Bio
Jill Clayburgh (April 30, 1944 – November 5, 2010) was an American actress best known in recent times for her role as family matriarch Letitia Darling in the television drama series Dirty Sexy Money, from 2007-2009.
Clayburgh starred in over 25 feature films, including Running with Scissors, I'm Dancing As Fast As I Can, Silver Streak, Semi Tough and Never Again.
In 1978 she rose to screen prominence with her performance in An Unmarried Woman. Her portrayal of a newly-divorced woman coping with life earned her nominations for an Academy Award and a Golden Globe, and she won the Best Actress Award at the Cannes Film Festival.

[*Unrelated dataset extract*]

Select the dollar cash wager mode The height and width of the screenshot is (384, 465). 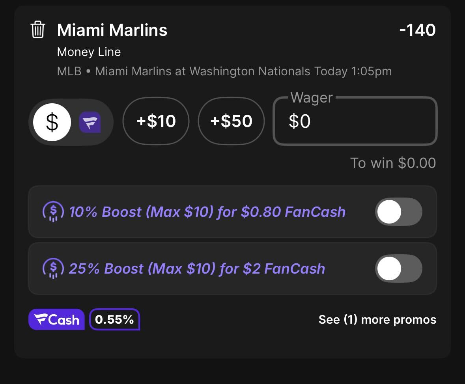click(x=52, y=122)
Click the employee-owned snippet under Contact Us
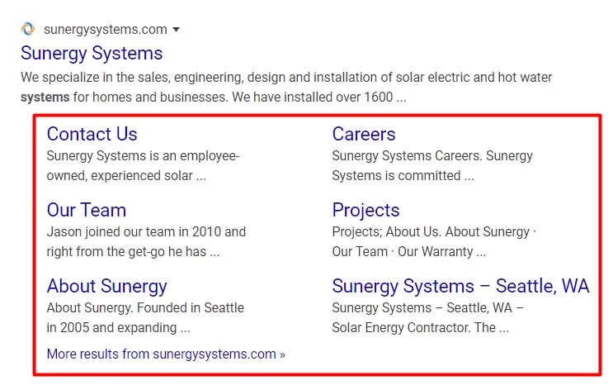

Clayburgh also received an Academy Award and a Golden Globe nomination for her role in Starting Over. Additional Golden Globe nominations were garnered for her work in First Monday in October and Bernardo Bertolucci's Luna.
Television audiences know her from numerous series and movies, including The Practice, Ally McBeal, Trinity, Everything's Relative and her Emmy-nominated roles in Hustling and Nip/Tuck.

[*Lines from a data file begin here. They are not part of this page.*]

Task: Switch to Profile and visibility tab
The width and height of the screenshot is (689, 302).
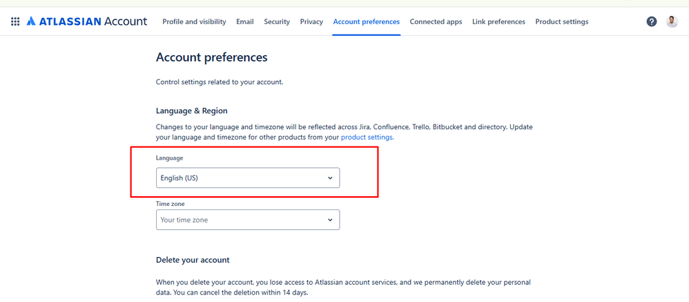Action: click(194, 21)
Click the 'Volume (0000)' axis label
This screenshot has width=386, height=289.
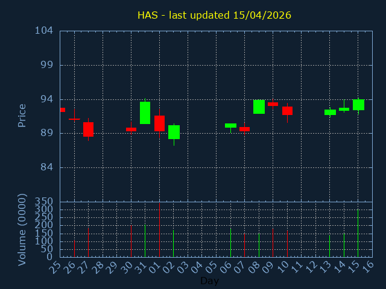coord(22,229)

On Broadway Clayburgh appeared in the revival of Neil Simon's Barefoot in the Park, Richard Greenberg's A Naked Girl on the Appian Way, a revival of Noel Coward's Design for Living, the original production of Tom Stoppard's Jumpers and the Tony Award-winning musicals Pippin and The Rothschilds.
Off-Broadway she originated the role of Sunny in The Exonerated. She also appeared in The Busy World is Hushed, and was nominated for the Lucille Lortel Award as well as a Drama League Award.
At Lincoln Center Clayburgh was seen as Virginia in The Clean House, for which she received nominations for both an Outer Critics Circle Award and a Drama League Award.
Clayburgh lived with chronic lymphocytic leukemia for more than two decades before succumbing to the disease. She died at her home in Lakeville, Connecticut on November 5, 2010, at the age of 66.